Canine leishmaniosis (CanL) is a growing health problem for which vaccination is a crucial tool for the control of disease. The successful development of an effective vaccine against this disease relies on eliciting a robust and enduring T-cell immune response involving the activation of CD4+ Th1 and CD8+ T-cells. This study aimed to evaluate the immunogenicity and prophylactic efficacy of a novel nanovaccine comprising a multi-epitope peptide, known as HisDTC, encapsulated in PLGA nanoparticles against Leishmania infantum infection in the murine model. The encapsulation strategy was designed to enhance antigen loading and sustain release, ensuring prolonged exposure to the immune system. Our results showed that mice immunized with PLGA-encapsulated HisDTC exhibited a significant reduction in the parasite load in the liver and spleen over both short and long-term duration. This reduction was associated with a cellular immune profile marked by elevated levels of pro-inflammatory cytokines, such as IFN-γ, and the generation of memory T cells. In conclusion, the current study establishes that PLGA-encapsulated HisDTC can promote effective and long-lasting T-cell responses against L. infantum in the murine model. These findings underscore the potential utility of multi-epitope vaccines, in conjunction with appropriate delivery systems, as an alternative strategy for CanL control.

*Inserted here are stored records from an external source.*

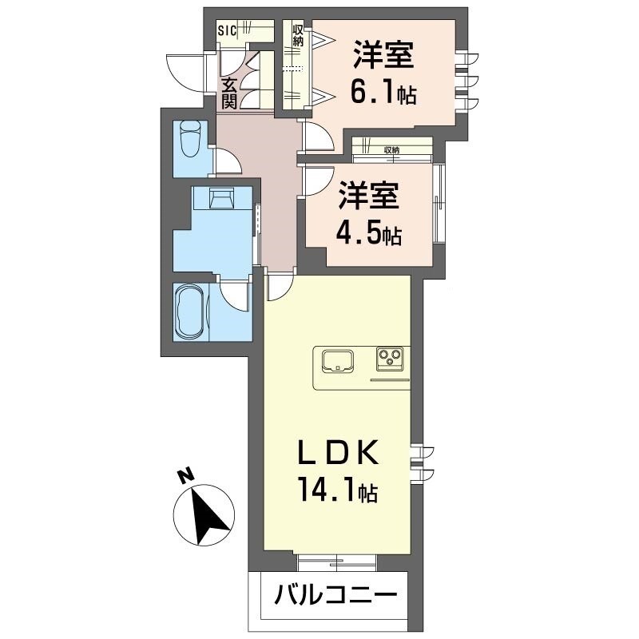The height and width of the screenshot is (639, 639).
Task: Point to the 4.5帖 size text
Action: click(369, 236)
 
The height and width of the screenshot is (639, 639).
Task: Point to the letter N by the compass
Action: click(185, 478)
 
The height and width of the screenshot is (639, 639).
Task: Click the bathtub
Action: click(190, 311)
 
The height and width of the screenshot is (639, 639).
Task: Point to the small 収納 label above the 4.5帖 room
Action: click(391, 150)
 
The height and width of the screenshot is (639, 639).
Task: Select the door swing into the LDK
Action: click(280, 287)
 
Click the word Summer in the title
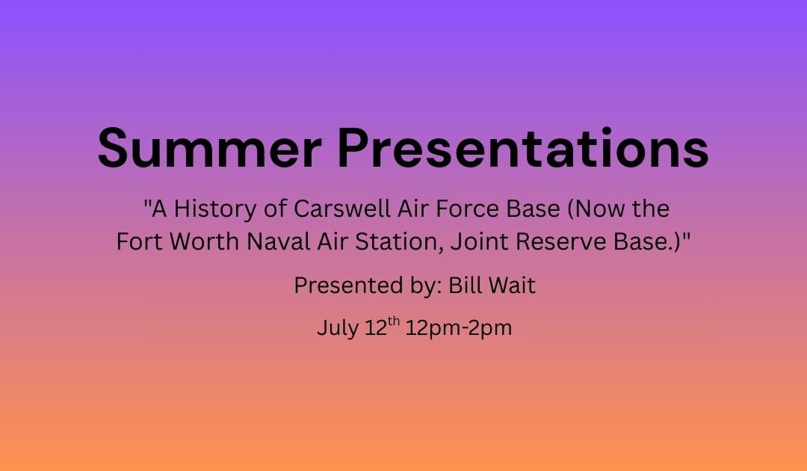coord(210,148)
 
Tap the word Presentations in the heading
coord(523,148)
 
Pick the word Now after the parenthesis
coord(596,209)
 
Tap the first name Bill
coord(463,285)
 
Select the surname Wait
coord(512,285)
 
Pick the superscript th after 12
coord(394,321)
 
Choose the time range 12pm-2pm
coord(459,328)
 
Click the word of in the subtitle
coord(275,209)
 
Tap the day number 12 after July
coord(376,328)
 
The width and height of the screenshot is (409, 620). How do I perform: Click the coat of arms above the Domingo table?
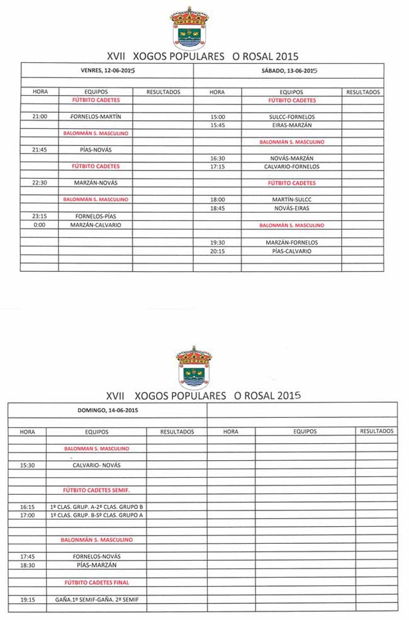click(194, 368)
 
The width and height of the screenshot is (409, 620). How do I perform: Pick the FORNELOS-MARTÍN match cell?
click(96, 117)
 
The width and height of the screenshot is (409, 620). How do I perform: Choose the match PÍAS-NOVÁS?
click(96, 150)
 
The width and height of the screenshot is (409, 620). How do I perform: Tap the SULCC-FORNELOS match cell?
click(291, 117)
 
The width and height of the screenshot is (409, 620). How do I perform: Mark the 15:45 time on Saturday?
click(217, 125)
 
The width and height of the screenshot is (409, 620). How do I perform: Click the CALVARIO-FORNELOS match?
click(291, 167)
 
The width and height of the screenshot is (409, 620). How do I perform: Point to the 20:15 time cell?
click(217, 251)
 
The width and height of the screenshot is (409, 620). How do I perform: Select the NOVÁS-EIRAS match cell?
click(291, 208)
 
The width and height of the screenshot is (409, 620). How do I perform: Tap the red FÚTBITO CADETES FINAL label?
click(96, 583)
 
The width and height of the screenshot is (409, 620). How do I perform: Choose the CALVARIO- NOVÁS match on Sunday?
click(96, 465)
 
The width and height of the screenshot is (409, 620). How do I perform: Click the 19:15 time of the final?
click(27, 600)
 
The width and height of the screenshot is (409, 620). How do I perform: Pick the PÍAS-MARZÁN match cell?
click(96, 565)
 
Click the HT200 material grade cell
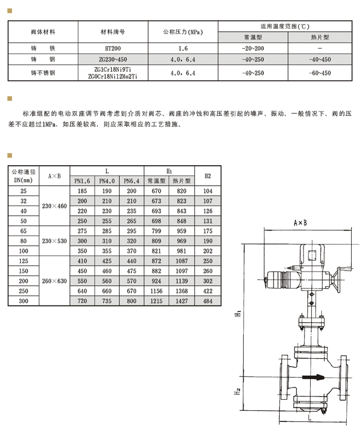pos(113,48)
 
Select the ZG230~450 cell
pos(113,59)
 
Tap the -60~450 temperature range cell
pos(320,73)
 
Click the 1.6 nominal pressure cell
pos(183,48)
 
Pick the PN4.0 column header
pos(107,181)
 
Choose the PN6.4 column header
pos(132,181)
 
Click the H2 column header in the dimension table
pos(208,176)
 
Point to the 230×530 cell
pos(54,241)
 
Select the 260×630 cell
pos(54,281)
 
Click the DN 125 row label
pos(23,261)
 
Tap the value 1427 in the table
pos(182,301)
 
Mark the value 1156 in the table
pos(156,291)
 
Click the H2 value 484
pos(208,301)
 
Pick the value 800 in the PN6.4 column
pos(132,301)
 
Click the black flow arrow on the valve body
pos(313,377)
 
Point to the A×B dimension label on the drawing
pos(300,222)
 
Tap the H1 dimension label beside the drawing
pos(238,313)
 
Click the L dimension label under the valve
pos(310,417)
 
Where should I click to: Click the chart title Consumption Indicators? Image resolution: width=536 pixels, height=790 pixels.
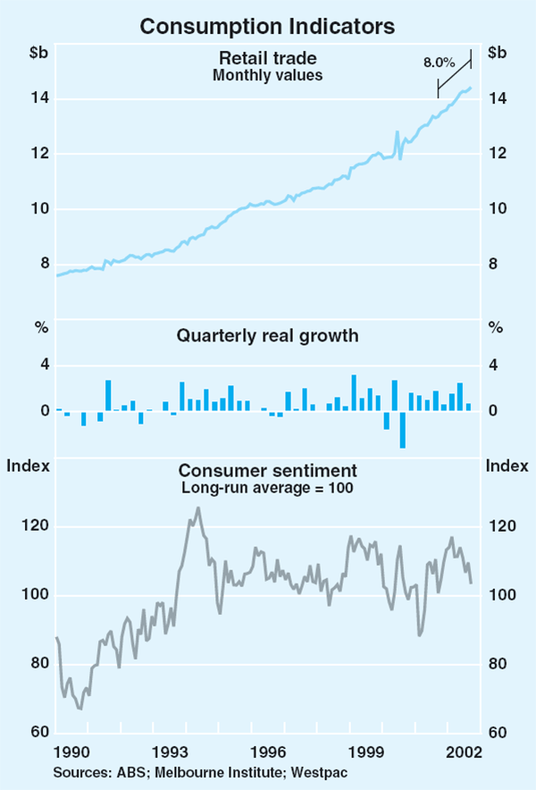268,27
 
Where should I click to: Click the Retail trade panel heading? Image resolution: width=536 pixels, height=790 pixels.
268,59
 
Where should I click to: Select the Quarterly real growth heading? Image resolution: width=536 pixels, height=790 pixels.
268,336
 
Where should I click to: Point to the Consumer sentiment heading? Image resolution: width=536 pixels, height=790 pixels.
268,470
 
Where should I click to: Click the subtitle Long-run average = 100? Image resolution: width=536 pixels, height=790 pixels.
268,488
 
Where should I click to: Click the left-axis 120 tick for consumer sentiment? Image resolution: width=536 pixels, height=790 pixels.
34,527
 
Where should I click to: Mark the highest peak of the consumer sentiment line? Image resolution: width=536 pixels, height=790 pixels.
197,508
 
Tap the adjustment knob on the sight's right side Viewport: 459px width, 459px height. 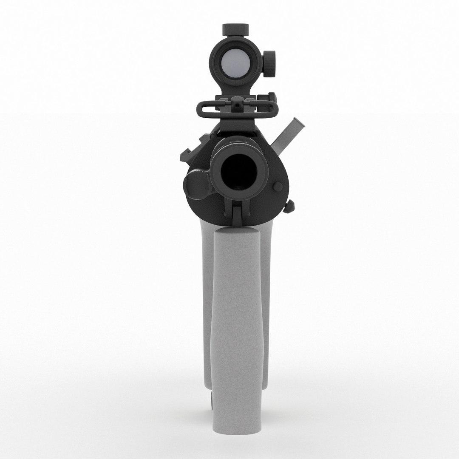(x=269, y=64)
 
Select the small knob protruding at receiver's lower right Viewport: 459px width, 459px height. (x=290, y=207)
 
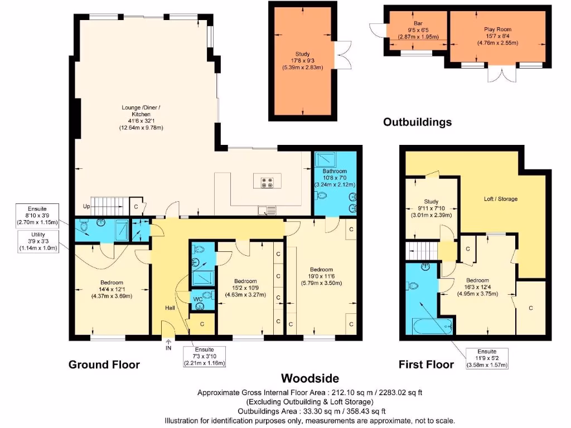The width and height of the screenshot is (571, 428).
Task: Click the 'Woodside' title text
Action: (x=309, y=379)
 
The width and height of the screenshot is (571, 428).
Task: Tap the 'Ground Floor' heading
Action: (x=104, y=365)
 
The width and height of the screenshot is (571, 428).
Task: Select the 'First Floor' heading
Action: (x=426, y=365)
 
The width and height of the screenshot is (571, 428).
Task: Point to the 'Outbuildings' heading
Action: (x=417, y=122)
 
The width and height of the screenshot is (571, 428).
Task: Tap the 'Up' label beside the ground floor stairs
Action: (x=86, y=206)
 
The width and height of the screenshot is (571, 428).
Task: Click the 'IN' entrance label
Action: (x=168, y=348)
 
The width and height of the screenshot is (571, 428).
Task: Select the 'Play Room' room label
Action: (x=497, y=29)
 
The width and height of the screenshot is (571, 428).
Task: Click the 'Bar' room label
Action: (x=418, y=23)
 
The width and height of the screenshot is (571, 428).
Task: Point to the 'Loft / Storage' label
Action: (x=500, y=198)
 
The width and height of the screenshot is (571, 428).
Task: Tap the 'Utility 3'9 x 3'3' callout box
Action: (x=37, y=242)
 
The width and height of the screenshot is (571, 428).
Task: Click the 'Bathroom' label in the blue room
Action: (x=335, y=172)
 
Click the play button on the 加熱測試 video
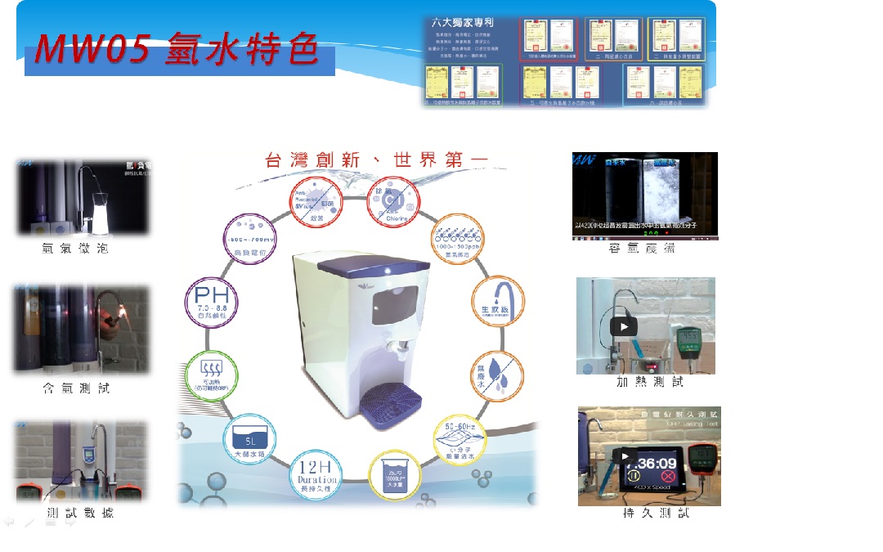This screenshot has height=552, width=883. click(623, 326)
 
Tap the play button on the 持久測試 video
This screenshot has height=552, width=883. click(626, 456)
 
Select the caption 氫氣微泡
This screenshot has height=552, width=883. click(75, 249)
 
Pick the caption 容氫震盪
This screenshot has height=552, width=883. click(645, 249)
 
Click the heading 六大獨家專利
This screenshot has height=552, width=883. click(462, 26)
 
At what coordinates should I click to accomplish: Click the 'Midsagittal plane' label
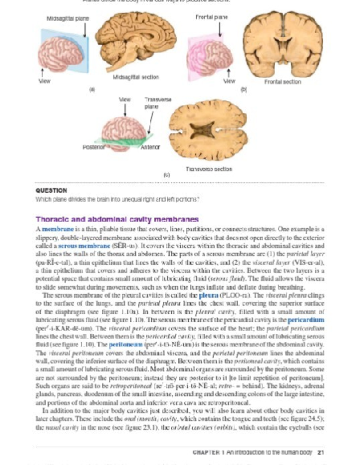68,18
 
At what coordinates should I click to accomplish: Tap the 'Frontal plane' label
212,17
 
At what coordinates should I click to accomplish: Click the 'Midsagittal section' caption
136,77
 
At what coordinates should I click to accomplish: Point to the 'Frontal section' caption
282,82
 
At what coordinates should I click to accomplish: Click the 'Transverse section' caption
209,169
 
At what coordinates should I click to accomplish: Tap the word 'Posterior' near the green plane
94,147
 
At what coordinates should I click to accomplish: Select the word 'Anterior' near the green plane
150,147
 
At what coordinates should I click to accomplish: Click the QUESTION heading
51,190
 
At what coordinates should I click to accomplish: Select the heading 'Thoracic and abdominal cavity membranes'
117,219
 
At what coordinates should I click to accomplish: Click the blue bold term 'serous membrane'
84,246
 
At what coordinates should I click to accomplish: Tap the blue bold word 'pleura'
208,296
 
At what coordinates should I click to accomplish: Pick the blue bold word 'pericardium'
306,320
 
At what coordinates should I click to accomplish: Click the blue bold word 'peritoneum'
125,345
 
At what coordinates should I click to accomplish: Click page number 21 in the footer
321,452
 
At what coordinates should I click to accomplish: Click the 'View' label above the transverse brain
125,100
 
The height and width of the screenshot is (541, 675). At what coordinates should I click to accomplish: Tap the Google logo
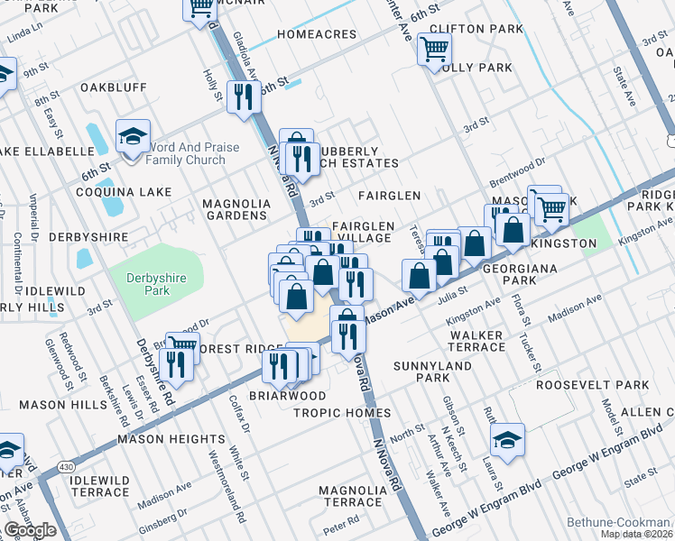pyautogui.click(x=30, y=530)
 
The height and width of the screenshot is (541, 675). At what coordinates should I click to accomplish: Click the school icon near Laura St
pyautogui.click(x=508, y=441)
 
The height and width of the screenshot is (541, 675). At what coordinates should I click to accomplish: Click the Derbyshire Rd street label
pyautogui.click(x=154, y=359)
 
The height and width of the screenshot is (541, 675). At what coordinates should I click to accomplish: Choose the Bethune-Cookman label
pyautogui.click(x=618, y=522)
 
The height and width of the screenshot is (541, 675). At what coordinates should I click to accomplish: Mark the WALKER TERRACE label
pyautogui.click(x=476, y=341)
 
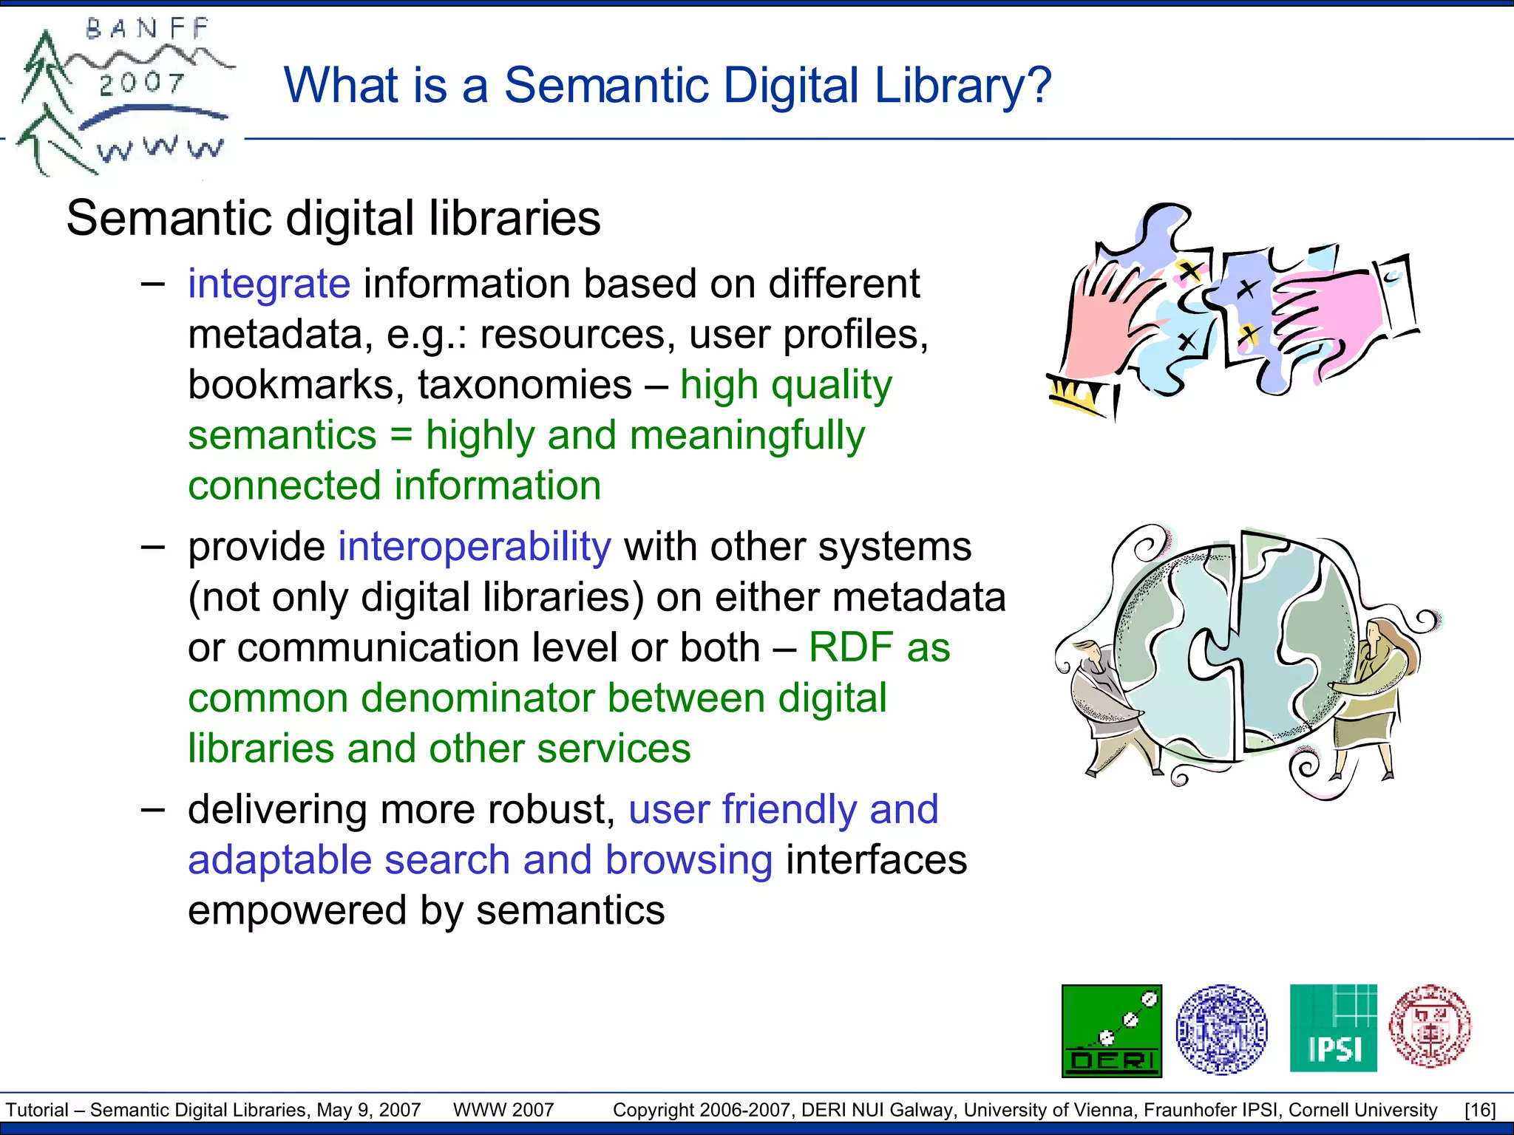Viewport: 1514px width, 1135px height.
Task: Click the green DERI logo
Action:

Simple Summary: Canine leishmaniosis is a potentially fatal disease in dogs caused by the Leishmania parasite. Vaccination seems to be the safest, most cost-effective, and long-lasting control strategy. Currently, there is still no vaccine that totally guarantees complete protection against Leishmania infection. Here, we designed and evaluated the effectiveness of a nanovaccine against Leishmania infantum infection in the murine model. This vaccine strategy, consisting of the HisDTC peptide encapsulated in polymeric nanoparticles, induced in vaccinated groups a lower parasite load in comparison to the control groups, which was correlated with the induction of a cellular immune response profile against Leishmania infantum measured throughout different cytokines, antibodies titers, and memory T cells. These results provide evidence that the HisDTC peptide encapsulated in polymeric nanoparticles is a potential vaccine strategy against canine leishmaniosis.